Saved entries
--

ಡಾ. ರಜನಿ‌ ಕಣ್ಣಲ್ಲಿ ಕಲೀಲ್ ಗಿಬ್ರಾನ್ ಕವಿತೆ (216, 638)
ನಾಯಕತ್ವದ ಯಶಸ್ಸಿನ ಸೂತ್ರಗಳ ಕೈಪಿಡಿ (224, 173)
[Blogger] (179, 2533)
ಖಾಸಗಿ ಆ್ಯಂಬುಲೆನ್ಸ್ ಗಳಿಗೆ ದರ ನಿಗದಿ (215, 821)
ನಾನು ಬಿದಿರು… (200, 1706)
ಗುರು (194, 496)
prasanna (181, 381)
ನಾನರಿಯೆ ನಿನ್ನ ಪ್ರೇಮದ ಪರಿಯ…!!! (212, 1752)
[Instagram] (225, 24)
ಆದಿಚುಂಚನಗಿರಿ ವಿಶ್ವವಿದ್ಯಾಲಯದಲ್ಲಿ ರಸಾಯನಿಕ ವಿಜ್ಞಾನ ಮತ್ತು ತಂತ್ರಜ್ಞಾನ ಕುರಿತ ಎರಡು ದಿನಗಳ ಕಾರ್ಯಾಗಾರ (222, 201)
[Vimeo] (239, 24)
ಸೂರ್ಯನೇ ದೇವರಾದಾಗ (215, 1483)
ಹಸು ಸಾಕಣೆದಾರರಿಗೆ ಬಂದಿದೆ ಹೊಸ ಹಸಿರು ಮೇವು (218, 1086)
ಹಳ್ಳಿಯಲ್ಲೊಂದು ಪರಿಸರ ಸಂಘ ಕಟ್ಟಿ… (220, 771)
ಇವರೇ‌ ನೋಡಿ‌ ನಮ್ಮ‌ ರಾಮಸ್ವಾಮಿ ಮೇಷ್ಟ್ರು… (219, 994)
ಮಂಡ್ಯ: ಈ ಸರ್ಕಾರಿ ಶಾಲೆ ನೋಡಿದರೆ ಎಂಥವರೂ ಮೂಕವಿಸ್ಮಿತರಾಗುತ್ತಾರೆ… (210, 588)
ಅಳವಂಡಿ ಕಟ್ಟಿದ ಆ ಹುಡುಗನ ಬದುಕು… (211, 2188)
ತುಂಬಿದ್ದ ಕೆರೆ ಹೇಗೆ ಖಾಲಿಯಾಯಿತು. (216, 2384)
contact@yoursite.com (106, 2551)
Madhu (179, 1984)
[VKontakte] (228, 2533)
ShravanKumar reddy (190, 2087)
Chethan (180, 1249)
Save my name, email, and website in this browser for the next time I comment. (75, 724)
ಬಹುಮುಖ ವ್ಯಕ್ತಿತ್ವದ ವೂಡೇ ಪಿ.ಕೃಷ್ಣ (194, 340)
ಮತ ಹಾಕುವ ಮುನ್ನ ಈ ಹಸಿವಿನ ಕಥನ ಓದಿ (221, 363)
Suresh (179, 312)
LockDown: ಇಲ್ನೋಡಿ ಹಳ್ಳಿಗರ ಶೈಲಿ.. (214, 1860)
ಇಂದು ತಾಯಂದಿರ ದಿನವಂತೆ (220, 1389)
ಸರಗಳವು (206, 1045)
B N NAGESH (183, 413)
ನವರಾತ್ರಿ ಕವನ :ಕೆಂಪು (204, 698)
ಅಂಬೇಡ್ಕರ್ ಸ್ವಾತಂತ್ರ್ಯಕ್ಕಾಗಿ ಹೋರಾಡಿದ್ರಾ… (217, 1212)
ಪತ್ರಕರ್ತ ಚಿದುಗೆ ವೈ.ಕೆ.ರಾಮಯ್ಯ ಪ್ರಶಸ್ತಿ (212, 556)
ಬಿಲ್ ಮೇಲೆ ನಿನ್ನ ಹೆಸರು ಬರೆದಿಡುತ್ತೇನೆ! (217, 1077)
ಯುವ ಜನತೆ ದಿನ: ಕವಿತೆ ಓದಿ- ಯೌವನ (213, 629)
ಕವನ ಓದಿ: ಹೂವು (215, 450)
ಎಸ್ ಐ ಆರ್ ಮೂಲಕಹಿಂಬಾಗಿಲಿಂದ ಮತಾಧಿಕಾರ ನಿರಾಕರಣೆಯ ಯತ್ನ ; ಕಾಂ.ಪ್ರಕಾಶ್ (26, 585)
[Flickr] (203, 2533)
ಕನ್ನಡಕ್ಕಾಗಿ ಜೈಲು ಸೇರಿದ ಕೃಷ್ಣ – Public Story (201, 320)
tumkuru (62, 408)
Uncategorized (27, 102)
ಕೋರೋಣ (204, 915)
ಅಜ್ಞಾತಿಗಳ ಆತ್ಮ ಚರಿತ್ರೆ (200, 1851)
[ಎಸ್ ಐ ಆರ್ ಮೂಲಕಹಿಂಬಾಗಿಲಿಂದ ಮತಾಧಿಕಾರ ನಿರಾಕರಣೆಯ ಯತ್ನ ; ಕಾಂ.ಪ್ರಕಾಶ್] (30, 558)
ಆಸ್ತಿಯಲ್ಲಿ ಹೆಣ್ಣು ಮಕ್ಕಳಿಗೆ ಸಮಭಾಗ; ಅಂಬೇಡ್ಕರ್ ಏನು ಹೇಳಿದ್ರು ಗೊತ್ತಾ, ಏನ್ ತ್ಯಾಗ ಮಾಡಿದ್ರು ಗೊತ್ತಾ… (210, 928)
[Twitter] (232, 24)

--

§ **GOAL OF THE EXERCISE**
Please quote nothing but the lines from the line with "ಆಸ್ತಿಯಲ್ಲಿ ಹೆಣ್ಣು ಮಕ್ಕಳಿಗೆ" through the end of the data above, exactly as written, ends included.

§ **EXPECTED ANSWER**
ಆಸ್ತಿಯಲ್ಲಿ ಹೆಣ್ಣು ಮಕ್ಕಳಿಗೆ ಸಮಭಾಗ; ಅಂಬೇಡ್ಕರ್ ಏನು ಹೇಳಿದ್ರು ಗೊತ್ತಾ, ಏನ್ ತ್ಯಾಗ ಮಾಡಿದ್ರು ಗೊತ್ತಾ… (210, 928)
[Twitter] (232, 24)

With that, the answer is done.